● ENTRIES SUPPLIED:
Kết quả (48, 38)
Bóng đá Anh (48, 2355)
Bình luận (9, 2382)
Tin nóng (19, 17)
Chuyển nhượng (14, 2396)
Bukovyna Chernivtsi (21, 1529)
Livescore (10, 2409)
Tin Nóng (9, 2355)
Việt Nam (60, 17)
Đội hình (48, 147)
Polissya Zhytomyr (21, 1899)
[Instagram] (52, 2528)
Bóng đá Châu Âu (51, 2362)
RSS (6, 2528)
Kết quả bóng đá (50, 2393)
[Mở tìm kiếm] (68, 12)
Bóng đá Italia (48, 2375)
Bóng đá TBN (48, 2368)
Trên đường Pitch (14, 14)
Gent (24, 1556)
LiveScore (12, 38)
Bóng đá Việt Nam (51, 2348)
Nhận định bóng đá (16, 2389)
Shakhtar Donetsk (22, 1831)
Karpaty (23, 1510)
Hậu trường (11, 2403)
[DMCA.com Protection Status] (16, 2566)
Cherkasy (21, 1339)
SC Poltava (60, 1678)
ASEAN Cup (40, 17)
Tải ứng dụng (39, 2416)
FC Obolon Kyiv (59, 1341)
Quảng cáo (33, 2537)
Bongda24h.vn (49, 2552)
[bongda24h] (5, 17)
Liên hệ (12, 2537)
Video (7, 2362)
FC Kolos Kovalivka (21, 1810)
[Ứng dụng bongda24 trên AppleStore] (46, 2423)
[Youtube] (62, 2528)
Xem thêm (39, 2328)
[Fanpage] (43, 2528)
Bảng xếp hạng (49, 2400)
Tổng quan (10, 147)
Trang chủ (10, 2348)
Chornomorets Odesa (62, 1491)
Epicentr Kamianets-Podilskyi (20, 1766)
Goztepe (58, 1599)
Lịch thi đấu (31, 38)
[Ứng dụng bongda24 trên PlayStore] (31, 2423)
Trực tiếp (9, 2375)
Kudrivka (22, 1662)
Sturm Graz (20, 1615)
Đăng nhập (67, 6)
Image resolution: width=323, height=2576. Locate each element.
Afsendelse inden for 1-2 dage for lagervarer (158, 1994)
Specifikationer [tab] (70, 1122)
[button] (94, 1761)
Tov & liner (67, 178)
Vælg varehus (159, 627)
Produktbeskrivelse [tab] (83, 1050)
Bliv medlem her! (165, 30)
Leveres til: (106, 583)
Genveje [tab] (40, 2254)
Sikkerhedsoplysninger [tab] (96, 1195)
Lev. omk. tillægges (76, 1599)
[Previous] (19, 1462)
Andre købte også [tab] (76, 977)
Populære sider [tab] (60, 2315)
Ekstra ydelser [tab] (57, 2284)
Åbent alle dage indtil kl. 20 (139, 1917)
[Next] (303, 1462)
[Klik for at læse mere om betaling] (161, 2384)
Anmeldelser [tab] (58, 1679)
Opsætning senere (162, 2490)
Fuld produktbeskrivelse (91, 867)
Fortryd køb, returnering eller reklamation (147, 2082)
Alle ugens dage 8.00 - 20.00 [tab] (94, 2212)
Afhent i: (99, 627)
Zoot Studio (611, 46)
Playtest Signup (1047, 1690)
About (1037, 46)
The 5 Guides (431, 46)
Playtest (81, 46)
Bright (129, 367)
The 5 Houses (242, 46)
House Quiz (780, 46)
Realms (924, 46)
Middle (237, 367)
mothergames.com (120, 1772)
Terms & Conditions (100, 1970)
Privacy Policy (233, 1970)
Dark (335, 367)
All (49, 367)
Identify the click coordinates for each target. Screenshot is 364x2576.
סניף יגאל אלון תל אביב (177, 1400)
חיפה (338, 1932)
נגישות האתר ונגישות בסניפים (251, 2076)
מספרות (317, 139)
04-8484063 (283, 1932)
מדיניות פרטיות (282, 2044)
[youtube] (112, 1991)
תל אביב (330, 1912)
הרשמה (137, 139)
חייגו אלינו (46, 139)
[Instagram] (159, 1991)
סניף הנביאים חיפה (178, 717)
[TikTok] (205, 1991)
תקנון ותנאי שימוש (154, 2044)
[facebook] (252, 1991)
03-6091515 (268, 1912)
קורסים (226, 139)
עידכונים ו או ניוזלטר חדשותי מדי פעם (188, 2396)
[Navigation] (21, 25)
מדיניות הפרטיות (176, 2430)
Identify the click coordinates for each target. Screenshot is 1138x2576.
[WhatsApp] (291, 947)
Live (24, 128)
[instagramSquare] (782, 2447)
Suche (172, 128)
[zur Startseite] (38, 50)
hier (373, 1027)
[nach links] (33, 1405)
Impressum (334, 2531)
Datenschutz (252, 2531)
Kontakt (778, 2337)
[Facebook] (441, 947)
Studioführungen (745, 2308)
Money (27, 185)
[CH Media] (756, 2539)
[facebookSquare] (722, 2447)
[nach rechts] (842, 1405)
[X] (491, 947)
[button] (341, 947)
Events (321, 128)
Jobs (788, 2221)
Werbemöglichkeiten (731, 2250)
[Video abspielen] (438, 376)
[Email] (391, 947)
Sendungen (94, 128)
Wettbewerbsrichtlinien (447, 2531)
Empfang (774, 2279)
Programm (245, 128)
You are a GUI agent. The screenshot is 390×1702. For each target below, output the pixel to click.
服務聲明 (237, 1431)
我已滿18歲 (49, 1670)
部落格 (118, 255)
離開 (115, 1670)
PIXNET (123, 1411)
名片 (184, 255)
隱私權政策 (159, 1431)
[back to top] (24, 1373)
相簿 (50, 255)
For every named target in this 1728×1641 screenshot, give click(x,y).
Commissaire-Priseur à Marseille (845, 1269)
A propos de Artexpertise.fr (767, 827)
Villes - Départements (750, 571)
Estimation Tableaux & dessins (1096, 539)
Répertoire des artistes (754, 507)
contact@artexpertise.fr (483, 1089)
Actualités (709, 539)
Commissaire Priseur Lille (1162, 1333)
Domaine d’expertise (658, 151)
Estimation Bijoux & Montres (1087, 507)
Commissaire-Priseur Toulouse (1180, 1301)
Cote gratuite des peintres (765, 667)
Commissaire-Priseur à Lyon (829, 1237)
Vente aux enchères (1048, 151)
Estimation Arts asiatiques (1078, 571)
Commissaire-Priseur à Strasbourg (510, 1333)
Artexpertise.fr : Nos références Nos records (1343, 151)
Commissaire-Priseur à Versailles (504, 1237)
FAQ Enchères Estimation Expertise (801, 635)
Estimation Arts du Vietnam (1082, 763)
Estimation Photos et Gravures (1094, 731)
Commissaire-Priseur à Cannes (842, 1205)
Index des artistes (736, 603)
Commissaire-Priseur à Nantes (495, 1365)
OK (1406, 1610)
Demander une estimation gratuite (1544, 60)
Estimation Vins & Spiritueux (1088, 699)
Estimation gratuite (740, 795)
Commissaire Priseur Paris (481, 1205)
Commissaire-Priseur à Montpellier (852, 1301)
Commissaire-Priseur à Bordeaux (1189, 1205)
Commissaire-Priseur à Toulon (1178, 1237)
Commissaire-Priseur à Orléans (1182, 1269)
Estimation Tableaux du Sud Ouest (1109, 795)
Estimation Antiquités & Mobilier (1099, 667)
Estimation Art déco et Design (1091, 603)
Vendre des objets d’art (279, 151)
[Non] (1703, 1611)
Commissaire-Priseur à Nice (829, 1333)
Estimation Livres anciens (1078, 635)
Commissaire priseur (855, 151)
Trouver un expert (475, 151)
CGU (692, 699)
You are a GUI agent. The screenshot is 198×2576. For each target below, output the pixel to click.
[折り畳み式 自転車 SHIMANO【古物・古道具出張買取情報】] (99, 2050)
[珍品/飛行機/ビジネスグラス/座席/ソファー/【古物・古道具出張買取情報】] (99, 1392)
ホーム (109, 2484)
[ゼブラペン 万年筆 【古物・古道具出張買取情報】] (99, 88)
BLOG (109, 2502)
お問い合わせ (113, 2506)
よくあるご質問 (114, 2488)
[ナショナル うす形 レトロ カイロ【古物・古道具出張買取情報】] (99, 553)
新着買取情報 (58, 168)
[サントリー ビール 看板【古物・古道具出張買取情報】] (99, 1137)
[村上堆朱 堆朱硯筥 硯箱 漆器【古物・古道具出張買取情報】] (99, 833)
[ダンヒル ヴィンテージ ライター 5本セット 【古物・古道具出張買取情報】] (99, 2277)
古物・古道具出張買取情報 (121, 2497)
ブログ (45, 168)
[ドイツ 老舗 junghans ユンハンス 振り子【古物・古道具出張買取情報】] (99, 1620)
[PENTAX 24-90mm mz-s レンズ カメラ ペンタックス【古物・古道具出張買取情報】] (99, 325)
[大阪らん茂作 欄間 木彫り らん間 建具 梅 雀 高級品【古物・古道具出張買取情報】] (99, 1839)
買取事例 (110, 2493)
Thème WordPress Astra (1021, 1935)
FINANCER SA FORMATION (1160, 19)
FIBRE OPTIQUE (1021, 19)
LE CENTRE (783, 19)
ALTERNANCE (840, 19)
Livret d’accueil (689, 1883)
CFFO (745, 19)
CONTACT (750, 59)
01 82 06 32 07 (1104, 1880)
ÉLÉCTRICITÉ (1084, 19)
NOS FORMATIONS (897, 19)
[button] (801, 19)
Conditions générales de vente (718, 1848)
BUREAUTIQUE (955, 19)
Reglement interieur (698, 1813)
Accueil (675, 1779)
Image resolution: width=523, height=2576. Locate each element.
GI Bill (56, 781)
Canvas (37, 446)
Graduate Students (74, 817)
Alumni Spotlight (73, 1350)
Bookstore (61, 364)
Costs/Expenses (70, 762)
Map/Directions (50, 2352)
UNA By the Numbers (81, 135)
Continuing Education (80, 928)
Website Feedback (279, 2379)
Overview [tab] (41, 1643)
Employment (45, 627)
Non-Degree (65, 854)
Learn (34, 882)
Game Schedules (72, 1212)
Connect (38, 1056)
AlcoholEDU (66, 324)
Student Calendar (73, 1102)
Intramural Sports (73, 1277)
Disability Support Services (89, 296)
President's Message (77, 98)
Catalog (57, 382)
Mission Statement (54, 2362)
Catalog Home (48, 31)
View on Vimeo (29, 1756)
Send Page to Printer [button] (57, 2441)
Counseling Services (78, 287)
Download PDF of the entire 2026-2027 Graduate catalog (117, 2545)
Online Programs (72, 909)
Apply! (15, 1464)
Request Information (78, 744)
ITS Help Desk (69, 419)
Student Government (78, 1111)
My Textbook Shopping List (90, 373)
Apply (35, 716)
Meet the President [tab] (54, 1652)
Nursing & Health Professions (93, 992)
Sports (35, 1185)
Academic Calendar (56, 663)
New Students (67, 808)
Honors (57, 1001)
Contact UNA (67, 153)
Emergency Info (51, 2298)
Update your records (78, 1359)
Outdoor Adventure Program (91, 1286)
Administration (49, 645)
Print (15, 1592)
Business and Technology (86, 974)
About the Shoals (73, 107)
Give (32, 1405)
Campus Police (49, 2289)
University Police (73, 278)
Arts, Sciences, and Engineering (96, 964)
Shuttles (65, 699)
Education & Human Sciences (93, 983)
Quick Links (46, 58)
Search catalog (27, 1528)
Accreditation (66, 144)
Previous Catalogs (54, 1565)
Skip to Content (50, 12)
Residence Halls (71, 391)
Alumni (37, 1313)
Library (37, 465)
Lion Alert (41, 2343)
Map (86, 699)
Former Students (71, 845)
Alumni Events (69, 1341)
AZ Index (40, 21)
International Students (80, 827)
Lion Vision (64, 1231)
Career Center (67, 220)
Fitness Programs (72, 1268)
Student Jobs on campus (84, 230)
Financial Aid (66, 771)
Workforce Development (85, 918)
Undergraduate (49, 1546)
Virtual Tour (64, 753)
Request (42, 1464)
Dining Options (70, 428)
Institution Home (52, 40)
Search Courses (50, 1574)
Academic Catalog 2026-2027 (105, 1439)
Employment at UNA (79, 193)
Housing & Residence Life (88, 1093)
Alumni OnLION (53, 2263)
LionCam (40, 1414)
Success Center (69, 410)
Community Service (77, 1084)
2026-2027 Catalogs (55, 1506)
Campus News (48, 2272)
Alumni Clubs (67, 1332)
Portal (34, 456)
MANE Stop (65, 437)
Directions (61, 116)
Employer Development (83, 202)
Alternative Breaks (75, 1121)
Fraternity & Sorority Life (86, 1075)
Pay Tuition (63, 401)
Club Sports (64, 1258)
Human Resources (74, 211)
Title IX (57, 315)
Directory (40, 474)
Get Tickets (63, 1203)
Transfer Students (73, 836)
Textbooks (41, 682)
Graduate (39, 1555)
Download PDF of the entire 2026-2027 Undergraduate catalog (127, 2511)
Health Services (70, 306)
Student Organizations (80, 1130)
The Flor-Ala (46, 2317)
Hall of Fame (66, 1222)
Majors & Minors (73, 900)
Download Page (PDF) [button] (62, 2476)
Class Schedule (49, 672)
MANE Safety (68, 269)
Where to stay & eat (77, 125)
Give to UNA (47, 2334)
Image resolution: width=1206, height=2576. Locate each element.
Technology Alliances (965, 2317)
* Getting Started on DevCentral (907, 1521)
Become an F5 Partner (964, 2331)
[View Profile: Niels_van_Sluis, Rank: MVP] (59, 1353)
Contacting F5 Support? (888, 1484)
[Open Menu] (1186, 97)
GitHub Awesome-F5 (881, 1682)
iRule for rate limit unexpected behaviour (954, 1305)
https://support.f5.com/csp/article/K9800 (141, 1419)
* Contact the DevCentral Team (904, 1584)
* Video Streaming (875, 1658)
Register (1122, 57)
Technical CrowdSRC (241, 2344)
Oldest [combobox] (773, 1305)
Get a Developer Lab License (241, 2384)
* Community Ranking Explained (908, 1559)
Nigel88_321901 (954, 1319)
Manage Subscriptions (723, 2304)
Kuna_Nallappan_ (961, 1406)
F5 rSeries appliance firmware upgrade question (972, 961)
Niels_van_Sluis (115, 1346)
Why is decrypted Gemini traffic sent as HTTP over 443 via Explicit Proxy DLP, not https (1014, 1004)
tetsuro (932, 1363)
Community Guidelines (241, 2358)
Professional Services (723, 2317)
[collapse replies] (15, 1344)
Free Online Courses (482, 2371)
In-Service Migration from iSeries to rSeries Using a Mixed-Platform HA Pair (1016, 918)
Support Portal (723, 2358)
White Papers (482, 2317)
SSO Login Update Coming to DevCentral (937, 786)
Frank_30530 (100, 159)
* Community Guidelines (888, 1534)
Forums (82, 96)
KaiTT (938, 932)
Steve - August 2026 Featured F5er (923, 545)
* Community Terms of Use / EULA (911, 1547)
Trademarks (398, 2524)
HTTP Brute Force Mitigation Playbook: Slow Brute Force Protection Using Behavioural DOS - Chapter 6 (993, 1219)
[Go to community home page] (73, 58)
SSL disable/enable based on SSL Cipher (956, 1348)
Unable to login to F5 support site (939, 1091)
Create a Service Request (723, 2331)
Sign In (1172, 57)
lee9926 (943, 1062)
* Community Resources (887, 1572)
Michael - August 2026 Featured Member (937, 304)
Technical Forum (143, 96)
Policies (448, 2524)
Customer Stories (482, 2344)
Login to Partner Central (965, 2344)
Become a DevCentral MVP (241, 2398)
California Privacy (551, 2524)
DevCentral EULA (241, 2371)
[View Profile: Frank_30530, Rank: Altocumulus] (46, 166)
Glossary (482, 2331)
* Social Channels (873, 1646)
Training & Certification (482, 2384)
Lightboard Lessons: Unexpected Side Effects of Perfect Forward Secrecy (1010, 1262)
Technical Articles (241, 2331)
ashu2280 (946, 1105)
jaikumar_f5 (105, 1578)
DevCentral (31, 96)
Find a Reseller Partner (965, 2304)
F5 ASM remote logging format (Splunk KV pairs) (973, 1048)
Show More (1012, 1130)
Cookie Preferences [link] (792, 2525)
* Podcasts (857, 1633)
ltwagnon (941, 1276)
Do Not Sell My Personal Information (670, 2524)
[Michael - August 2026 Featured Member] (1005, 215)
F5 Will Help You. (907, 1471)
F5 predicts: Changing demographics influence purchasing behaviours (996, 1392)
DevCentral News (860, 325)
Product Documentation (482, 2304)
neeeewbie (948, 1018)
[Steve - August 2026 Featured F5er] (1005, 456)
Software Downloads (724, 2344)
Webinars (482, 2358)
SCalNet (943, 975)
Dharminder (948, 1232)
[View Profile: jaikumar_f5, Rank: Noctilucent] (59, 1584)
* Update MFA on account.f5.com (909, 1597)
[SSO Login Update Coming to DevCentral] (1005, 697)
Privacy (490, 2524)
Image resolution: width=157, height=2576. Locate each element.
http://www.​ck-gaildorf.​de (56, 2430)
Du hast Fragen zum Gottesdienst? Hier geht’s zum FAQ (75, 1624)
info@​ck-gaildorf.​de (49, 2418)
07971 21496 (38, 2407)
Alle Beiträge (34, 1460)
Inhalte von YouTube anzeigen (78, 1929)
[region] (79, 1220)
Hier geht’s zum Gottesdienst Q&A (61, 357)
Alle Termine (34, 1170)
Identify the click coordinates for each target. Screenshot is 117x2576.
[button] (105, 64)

● YOUR INSTRUCTIONS: Of the lines above, retype only those from the line containing "Resources (887, 1572)" through the line containing "DevCentral EULA (241, 2371)", including both, exactly.

● FINAL ANSWER:
* Community Resources (887, 1572)
Michael - August 2026 Featured Member (937, 304)
Technical Forum (143, 96)
Policies (448, 2524)
Customer Stories (482, 2344)
Login to Partner Central (965, 2344)
Become a DevCentral MVP (241, 2398)
California Privacy (551, 2524)
DevCentral EULA (241, 2371)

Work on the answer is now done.